Each nation retains a 50 percent share in the venture with a charter capital of $400,000, the Kazinform news agency said.

Khrunichev will build a new rocket-launch complex for Angara boosters - Russian heavy launch vehicles - at Kazakhstan's Baikonur cosmodrome, the center said. Baiterek's infrastructure will be based on existing launch sites for heavy boosters.

The center will be named Baiterek and planned for completion by the en d of 2008, Russian media reported earlier.

Kazakhstan's share of the project will total between $120 million and $150 million, the Interfax-Kazakhstan news agency said.
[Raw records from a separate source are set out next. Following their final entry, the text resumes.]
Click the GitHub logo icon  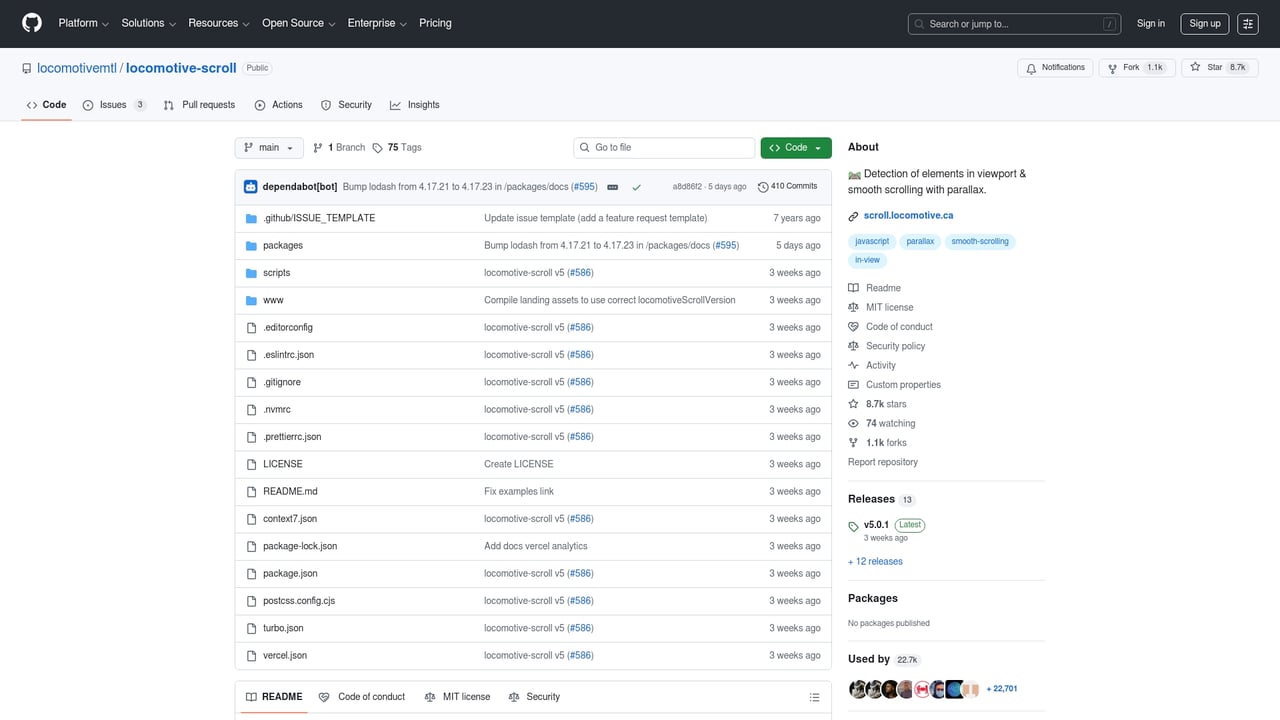pos(32,23)
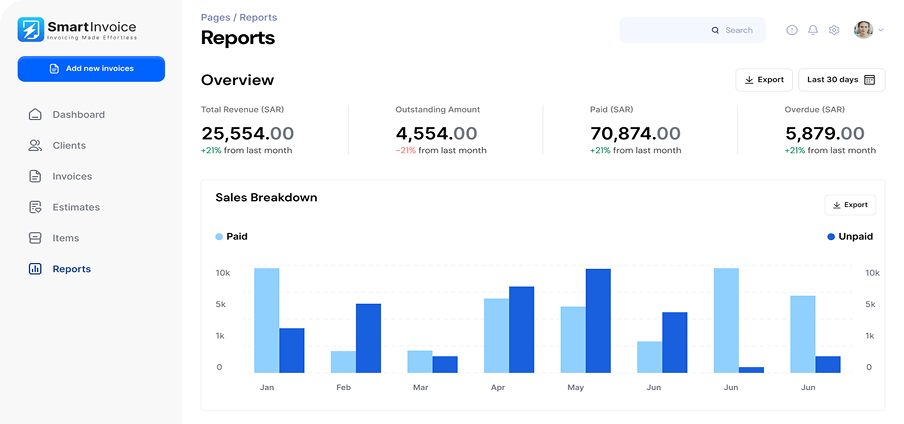Expand the user profile menu chevron
Viewport: 904px width, 424px height.
click(x=881, y=31)
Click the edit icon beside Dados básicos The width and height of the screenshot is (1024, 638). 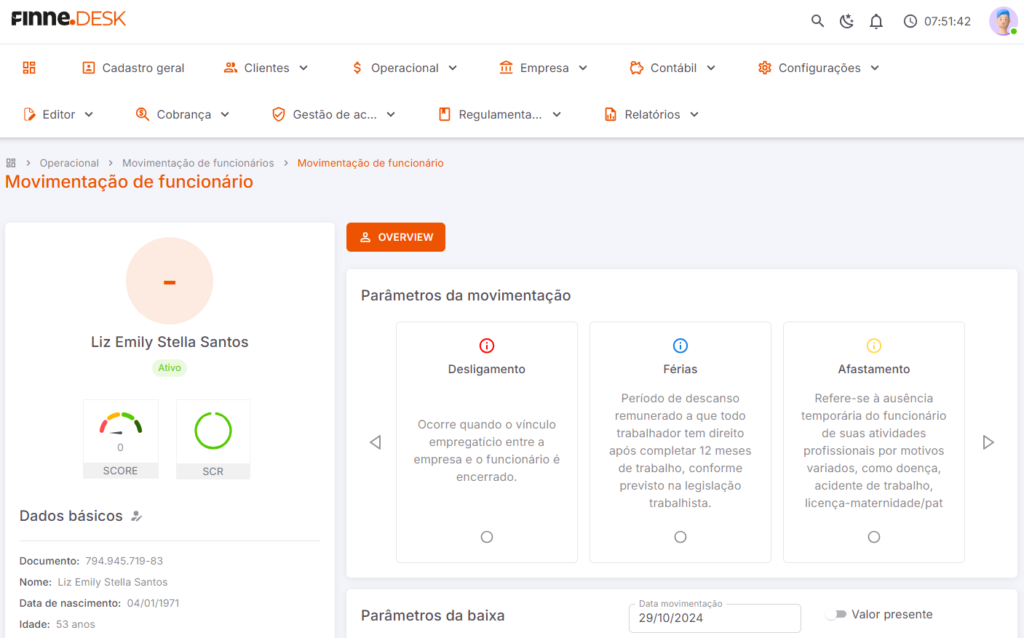tap(136, 516)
International Launch Services, a joint venture of U.S. Lockheed Martin and Khrunichev, will market Baiterek's services, Khrunichev said.
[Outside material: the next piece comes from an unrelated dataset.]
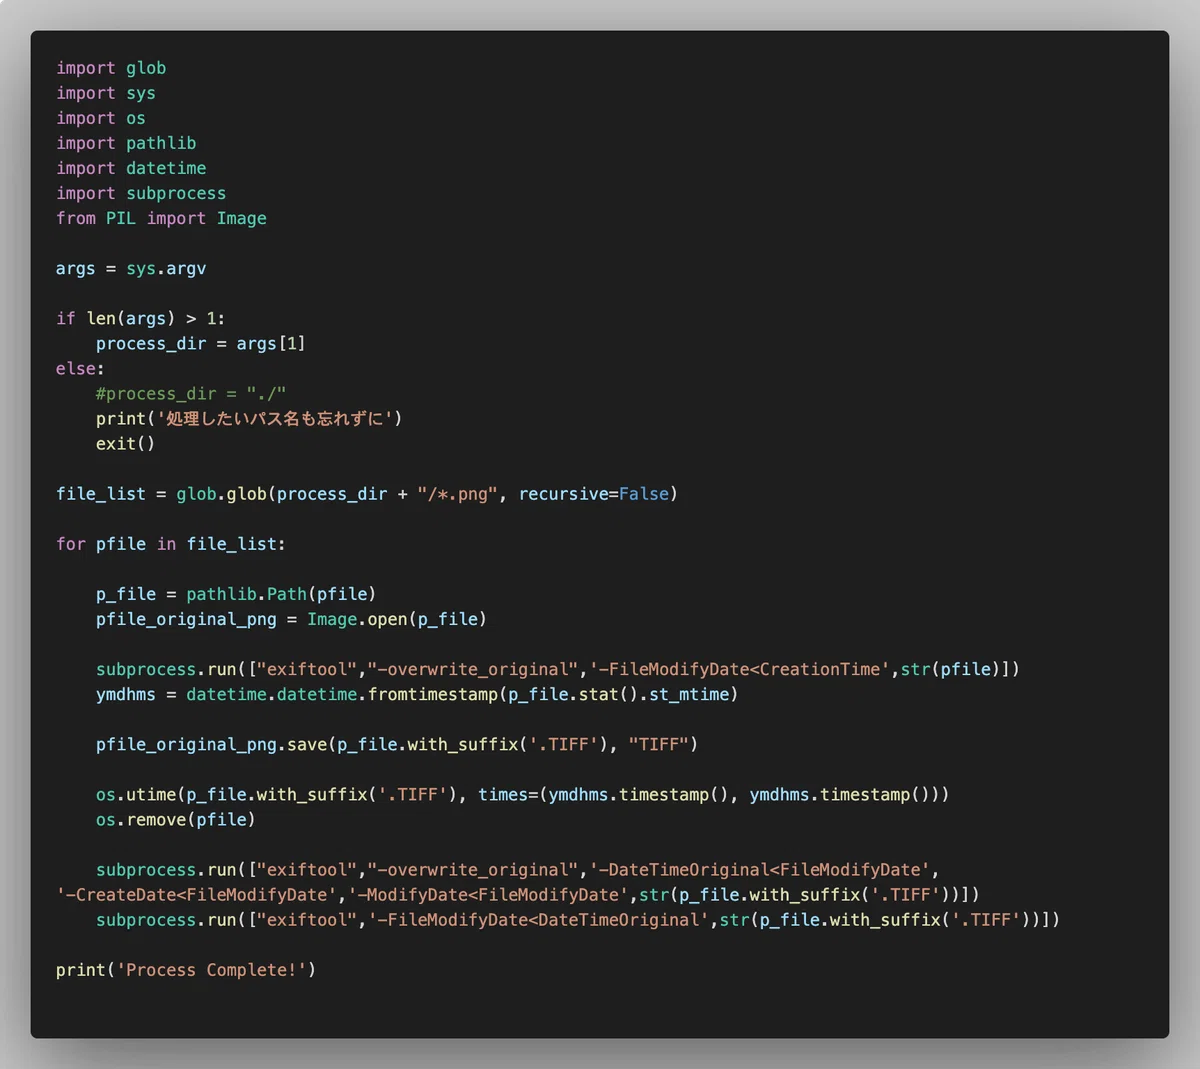
Task: Click the 'for pfile in file_list:' line
Action: [171, 543]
The Baikonur cosmodrome - 330 miles southwest of the Kazakh capital of Astana - is now leased from Kazakhstan by the Russian government.

Russia And Kazakhstan To Build Commercial Rocket
Moscow (AFP) Apr 06, 2005 - Russia and Kazakhstan have also agreed a joint venture to build a commercial space rocket in Kazakhstan that should be operational by 2008, a Russian space agency official said here on Wednesday.

The rocket will be built at Russia's Baikonur space base in Kazakhstan.

"We have established a joint venture to develop a new rocket, Baitarek, based on the Russian (military) rocket Angara," said General Anatoly Perminov of the Russian space agency Roskosmos.

He said the project would be financed by Kazakhstan.

"It will be used solely for civilian purposes," Viatcheslav Davidenko, a Roskosmos spokesman, told AFP.

"Russia will develop the two projects, Baitarek and Angara, simultaneously," he added.

The Baiterek project will cost up to 200 million dollars, another Roskosmos employee said on condition of anonymity.

The Angara project will mainly be used to put Russian military satellites in space and should replace the powerful rocket currently used, the Proton.

It is scheduled for completion in 2008 at the Plessetsk space station in Russia's northwest.

Unlike the Proton, which uses a toxic fuel, both Baitarek and Angara will be powered by a cleaner fuel mixture of liquid oxygen and kerosene.